1. Eat your meals slowly.
    Take the time to chew your food. Eating your meal quickly does not allow your body
    to properly digest your food and get the proper amount of nutrients.
  2. Eat food that can boost estrogen levels. For women, some of the foods that supply needed amounts of estrogen, are apples, celery, beets, cherries, and cucumbers.
  3. Resistance training.
    Work with resistance devices a few days a week in your home or at the gym
  4. Eat snacks that you enjoy.
    Don't worry. You can enjoy your favorite snacks once in a while, as long as
    you don't overdo it.
  5. Avoid low-fat diets.
    Low-fat diets just don't work.
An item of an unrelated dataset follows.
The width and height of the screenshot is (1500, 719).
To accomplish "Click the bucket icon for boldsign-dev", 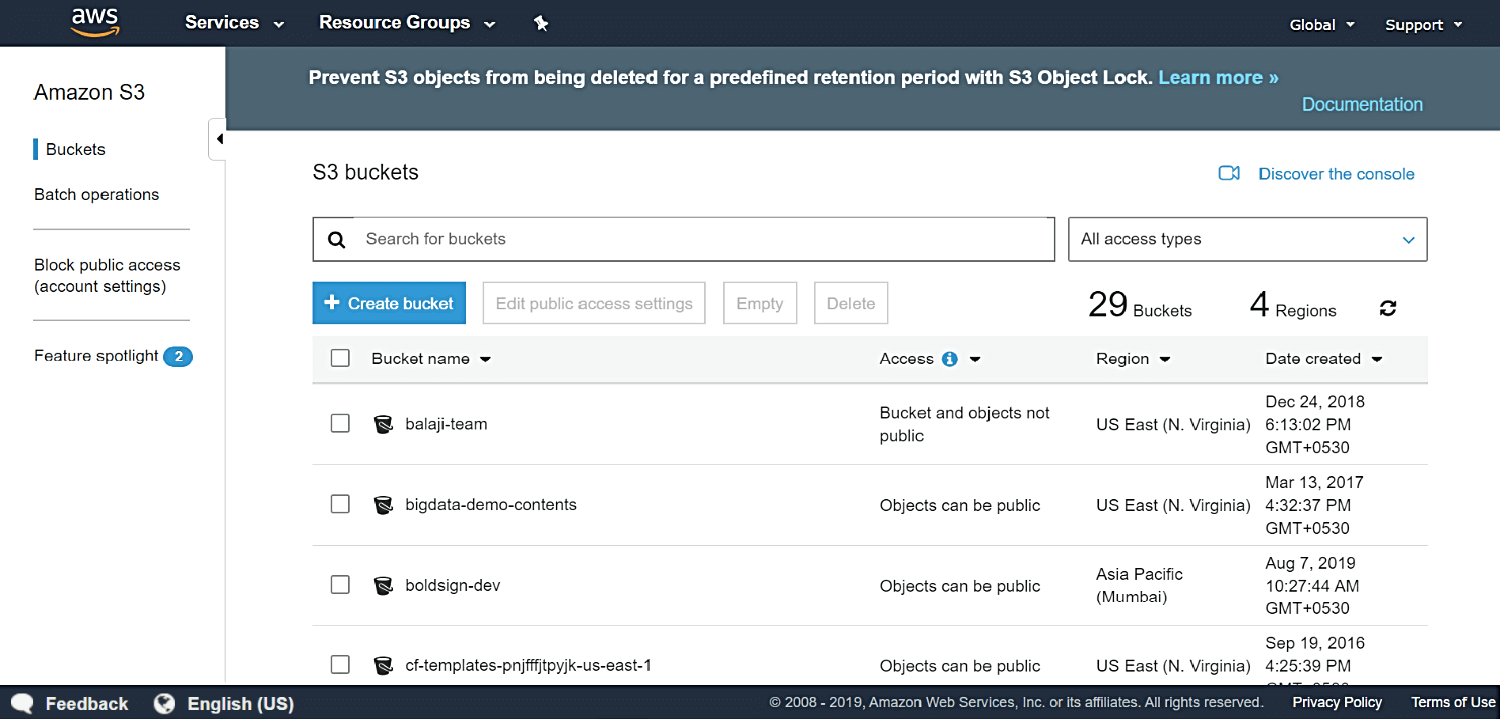I will pyautogui.click(x=382, y=586).
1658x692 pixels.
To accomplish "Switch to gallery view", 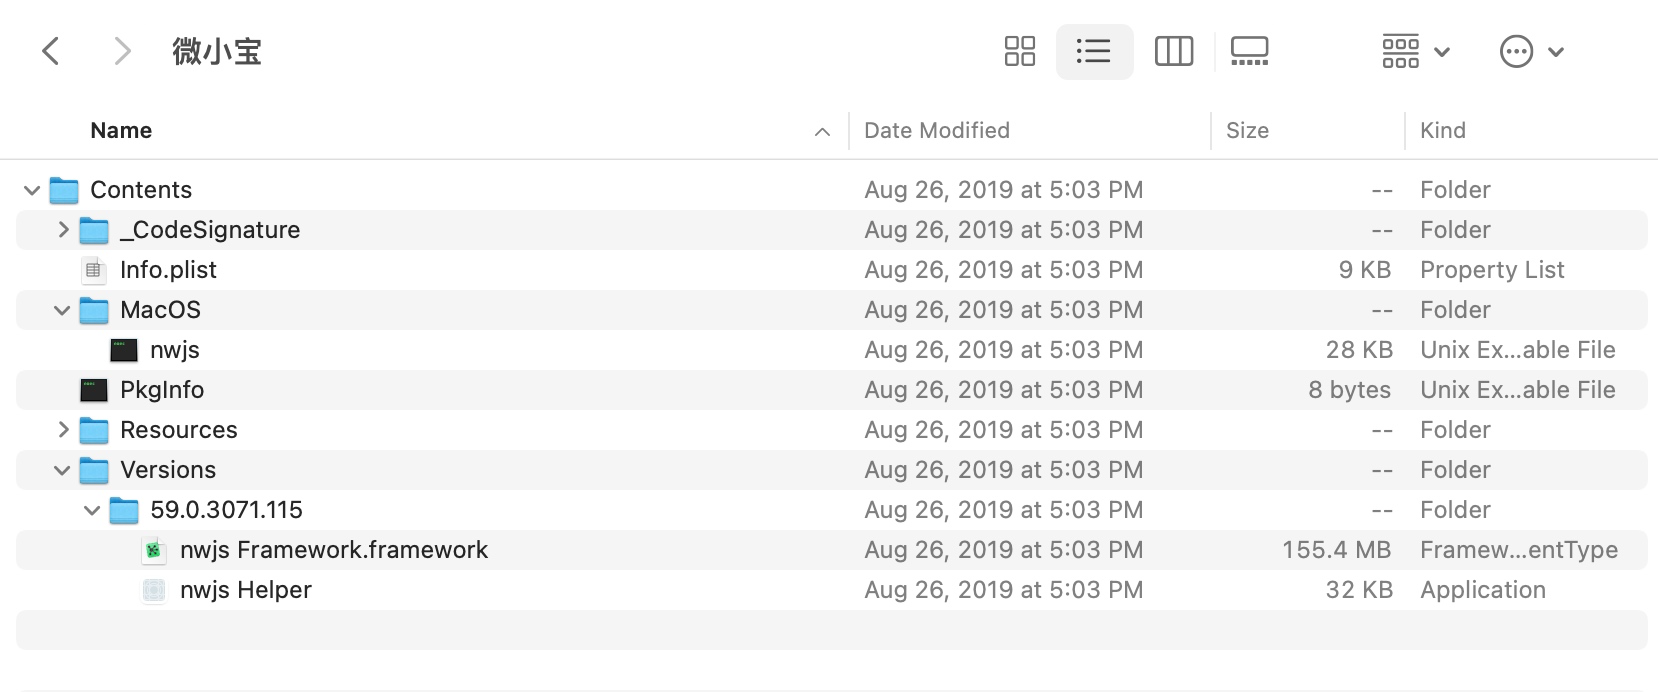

Getting some fat in your diet is important.
     A low-fat diet could lead to overeating due to the lack of necessary fat.
  6. Eat protein-rich foods.
    You need protein to build muscle strength. It supplies you with the energy
    needed to get through your day.
  7. Keep to the same diet.
    Changing diets can drive your body crazy. You most likely will gain weight
    before your body can adjust to the new diet. It's a losing proposition.
  8. Keep a balanced diet.
    Keeping a balanced is important. Make sure you are including all the nutrients
    your body needs on a daily basis.
  9. Take walks.
    Walk, walk and walk some more. Studies have shown that walking is an
    excellent way to stay healthy and fit.
  10. Avoid stress.
    Ah yes, stress. Avoiding stress in this day and age is not easy. It's important
    to find some time each day to take a break for 15 to 30 minutes to just sit down
    in some quiet place and try not to think of anything.
    Think about taking some yoga classes.